[QUOTE=Beentheredonethat;7934215]
I am great with half passes to the right, terrible to the left. It’s me. But, all horses and people have difficulty in one direction. It might help to look over your opposite shoulder in the difficult direction. This forces the weight to the inside hip and pulls your outside shoulder back.[/QUOTE]
This may work if you are overly rotating your torso in the direction of the bend or collapsing in your inside rib cage. However, I see many more cases of riders not rotating their torso at all, putting them behind the sideways flow and putting more weight on the outside seat bone. It is correct that the rider’s outside shoulder is slightly ahead of their inside shoulder in HP, to be parallel to the horse’s shoulders.
I like to think of my spine as a barber pole, using my oblique muscles on my inside side, imagining my horse doing the same. Or to really get the point across, Mr Theodorescu once had me look at the inside hind leg during canter half pass. When he said look, he didn’t mean pretend to look, he meant to lean over far enough to actually see the hoof! (He frequently had suggestions that required a leap of faith on the rider’s part
).
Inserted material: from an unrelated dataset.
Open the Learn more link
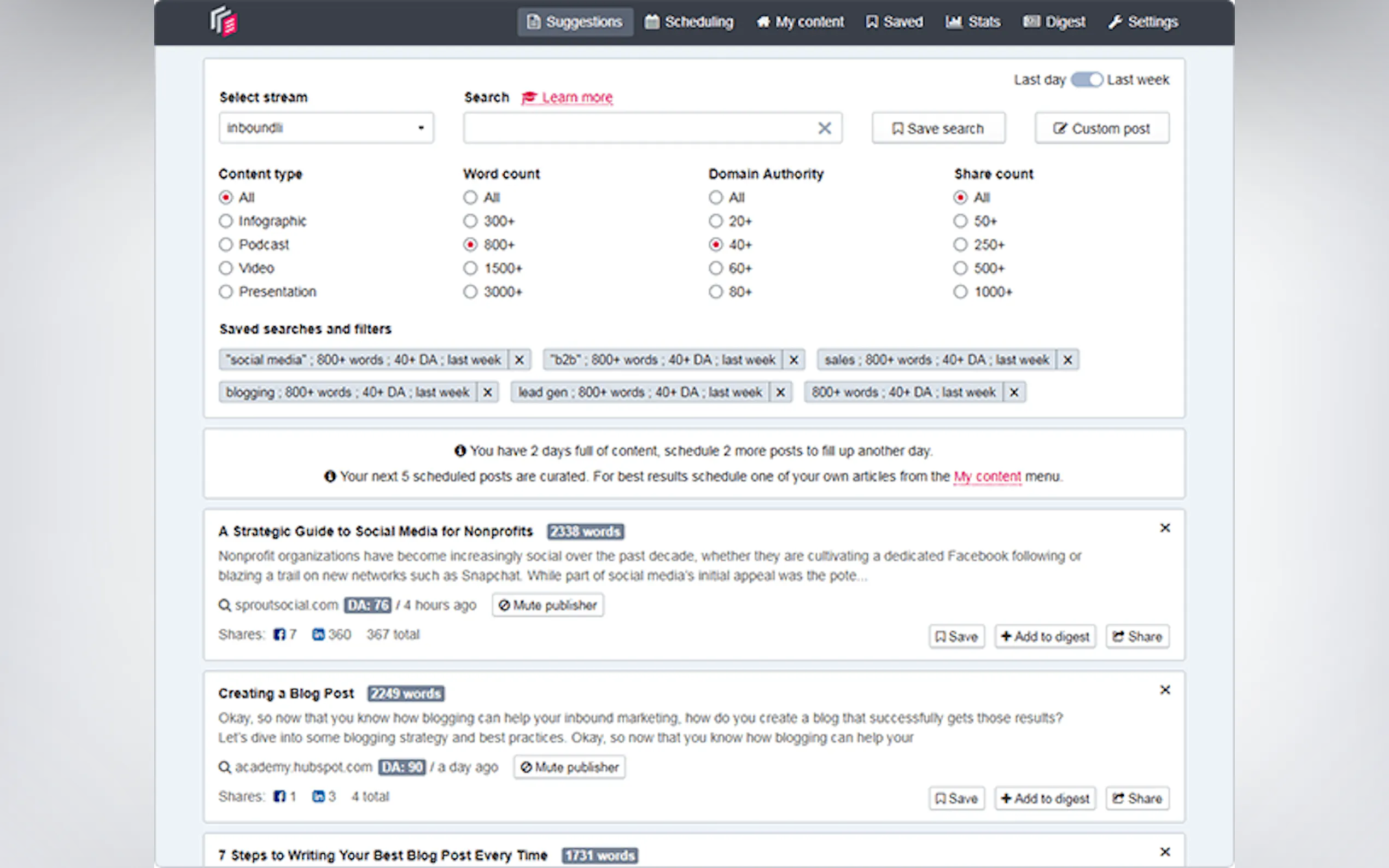The height and width of the screenshot is (868, 1389). coord(576,98)
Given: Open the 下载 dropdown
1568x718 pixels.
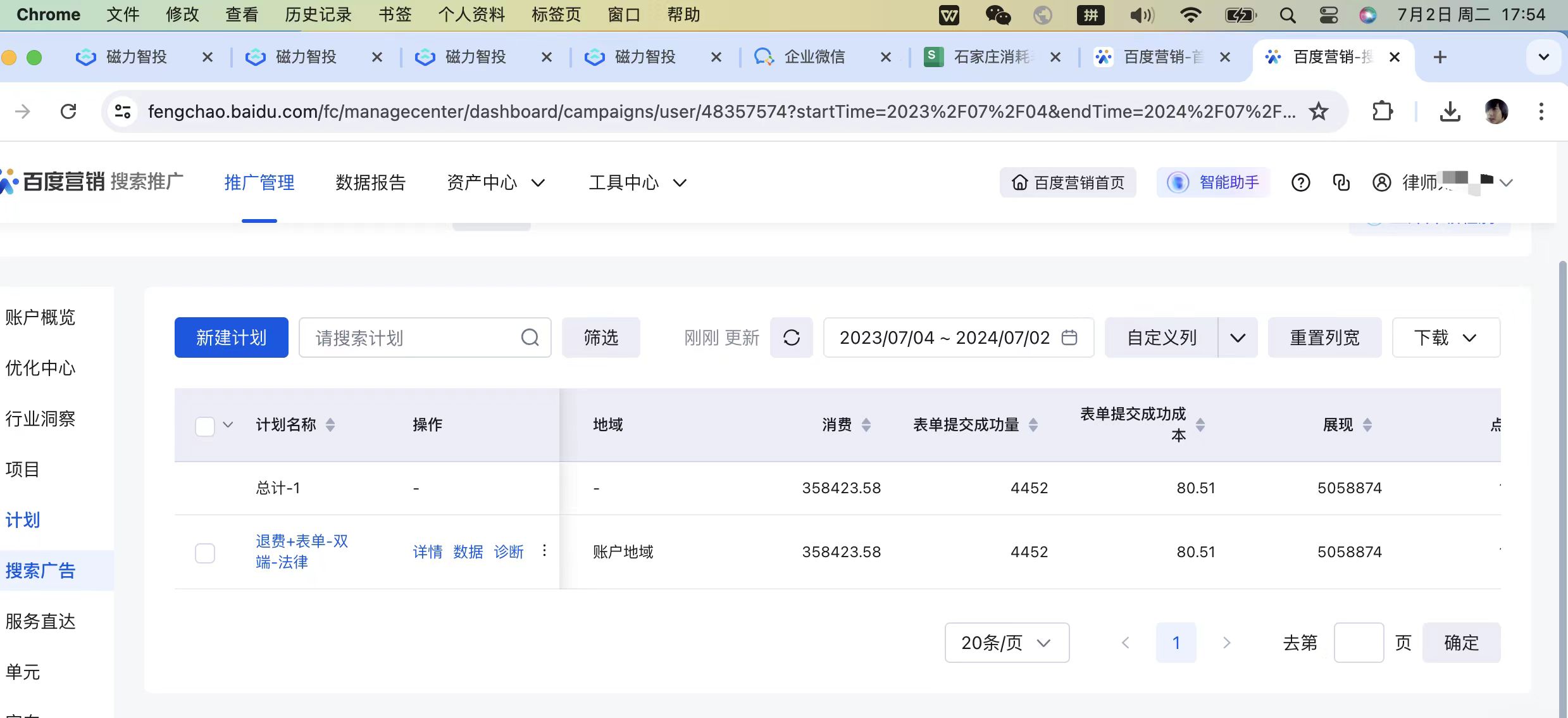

I had been struggling to get the steeper angles and when I did that we got so much more sideways jump we almost ran into the kickboard! Made me realize how much I was inhibiting.
Laurie, have you tried riding straight onto a diagonal and doing travers on that line then straight then travers then straight, etc? I think the “transition” of going from straight to a travers at an angle that is challenging for the horse for 3-4 strides multiple times is better for strengthening the inside hind flexors than doing a continuous line of struggling half pass and is less complicated than switching back and forth to leg yield.